According to Smita, the problems on districting arise from the fact that Election Law No. 12/2003 requires one seat for a maximum of 425,000 people in densely populated districts and a minimum of 325,000 people in less densely populated districts.

But the law also requires that a district should not have less seats than it had in the 1999 election, while a new province should have at least three seats.

This means, for example, that North Sulawesi would still get seven seats, as it had in 1999, although the province has since been divided into two provinces: North Sulawesi and Gorontalo, she said.

"With those contradictory articles, the voters in some provinces will be overrepresented," she said.'

According to Smita, the elections law had lessened respect for the principle of one person one vote one value.

She also said that with such loopholes, the districting process could become a tool that some political parties could use to their advantage if districting was not conducted by an independent institution.

"If districting is not carried out fairly, it will prejudice particular groups of people, such as minority groups," she said.

Smita, along with Abdillah Toha of the National Mandate Party (PAN), Pramono Anung of the Indonesian Democratic Party of Struggle (PDI Perjuangan), and Khofifah Indar Parawansa of the National Awakening Party (PKB), was speaking during a seminar on districting.

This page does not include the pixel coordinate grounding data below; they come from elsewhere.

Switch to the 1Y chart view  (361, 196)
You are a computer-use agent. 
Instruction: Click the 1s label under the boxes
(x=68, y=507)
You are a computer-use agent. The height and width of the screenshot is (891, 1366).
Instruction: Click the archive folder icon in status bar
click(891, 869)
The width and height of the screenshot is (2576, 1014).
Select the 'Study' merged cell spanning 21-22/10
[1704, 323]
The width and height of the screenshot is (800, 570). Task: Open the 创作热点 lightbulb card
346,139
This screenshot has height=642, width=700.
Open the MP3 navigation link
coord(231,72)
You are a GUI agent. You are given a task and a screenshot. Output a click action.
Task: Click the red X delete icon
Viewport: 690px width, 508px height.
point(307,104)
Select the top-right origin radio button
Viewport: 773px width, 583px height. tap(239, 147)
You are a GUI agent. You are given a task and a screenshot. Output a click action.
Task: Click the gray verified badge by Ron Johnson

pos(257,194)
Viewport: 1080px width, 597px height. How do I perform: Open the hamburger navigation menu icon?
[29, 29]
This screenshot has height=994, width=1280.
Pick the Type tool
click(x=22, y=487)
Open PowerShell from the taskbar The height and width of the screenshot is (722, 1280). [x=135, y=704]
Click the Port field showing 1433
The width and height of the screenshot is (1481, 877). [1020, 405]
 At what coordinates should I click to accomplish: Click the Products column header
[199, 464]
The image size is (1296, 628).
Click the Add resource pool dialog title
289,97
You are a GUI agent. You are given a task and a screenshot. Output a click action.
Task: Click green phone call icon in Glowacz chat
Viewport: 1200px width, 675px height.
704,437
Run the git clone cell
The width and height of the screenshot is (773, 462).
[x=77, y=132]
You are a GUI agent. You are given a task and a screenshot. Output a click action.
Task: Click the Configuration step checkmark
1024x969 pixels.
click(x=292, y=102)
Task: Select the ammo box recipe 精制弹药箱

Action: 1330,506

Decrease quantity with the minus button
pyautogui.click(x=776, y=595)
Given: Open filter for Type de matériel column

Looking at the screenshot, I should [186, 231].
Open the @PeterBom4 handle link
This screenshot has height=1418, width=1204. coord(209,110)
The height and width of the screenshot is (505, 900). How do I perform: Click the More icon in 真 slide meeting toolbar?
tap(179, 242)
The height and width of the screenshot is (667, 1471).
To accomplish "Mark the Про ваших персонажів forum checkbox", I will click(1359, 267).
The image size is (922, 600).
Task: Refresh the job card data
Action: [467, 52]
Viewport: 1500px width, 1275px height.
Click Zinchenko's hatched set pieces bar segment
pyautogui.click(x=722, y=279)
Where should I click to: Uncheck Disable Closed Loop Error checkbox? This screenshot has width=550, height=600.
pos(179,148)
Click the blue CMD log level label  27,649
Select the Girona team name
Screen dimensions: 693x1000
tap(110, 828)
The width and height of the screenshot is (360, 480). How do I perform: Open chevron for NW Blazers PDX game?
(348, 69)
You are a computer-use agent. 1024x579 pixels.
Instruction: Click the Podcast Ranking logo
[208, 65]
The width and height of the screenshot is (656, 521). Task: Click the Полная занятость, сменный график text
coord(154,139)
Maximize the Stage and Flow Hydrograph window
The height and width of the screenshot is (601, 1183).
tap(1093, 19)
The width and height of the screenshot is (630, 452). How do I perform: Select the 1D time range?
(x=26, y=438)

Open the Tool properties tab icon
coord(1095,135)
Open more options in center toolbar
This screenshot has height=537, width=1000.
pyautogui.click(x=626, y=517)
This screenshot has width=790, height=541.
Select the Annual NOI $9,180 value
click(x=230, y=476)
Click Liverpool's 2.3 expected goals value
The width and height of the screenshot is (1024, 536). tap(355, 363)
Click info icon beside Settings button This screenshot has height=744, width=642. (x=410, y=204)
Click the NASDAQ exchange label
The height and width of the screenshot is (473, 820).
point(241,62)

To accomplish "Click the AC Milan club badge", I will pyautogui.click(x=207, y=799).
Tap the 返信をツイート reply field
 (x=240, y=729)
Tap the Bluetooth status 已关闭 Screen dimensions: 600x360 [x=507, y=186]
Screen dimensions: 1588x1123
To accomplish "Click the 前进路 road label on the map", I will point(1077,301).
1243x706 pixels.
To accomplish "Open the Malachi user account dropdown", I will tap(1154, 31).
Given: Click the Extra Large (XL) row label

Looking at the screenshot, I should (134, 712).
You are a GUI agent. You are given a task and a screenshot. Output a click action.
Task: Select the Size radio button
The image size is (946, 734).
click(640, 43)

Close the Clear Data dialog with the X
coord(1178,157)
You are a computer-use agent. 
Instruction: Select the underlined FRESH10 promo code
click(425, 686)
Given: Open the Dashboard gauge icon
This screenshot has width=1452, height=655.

Under the elections law, districting will be carried out by the General Elections Commission.

Abdillah concurred with Smita, stressing that a province that was divided into two must be regarded as a new province to avoid overrepresentation.

Smita went on to say that districting should respect the principle of one person one vote in so far as possible.

Administrative boundaries should also be taken into consideration in the districting process, she said.

District boundaries had to consider natural borders and geographical conditions, such as the presence of mountains, rivers, transportation routes and telecommunications networks.

Meanwhile, Pramono hailed Cetro's criticism of the elections law, saying that presently all sides had to closely monitor the districting process engaged in by the election commission.

"It is not possible to amend the elections law as it will disrupt the preparations for the 2004 elections," he said.

Pramono gave assurances that his party would not attempt to influence the election commission in the districting process. "We all just need clear rules of the game for the elections."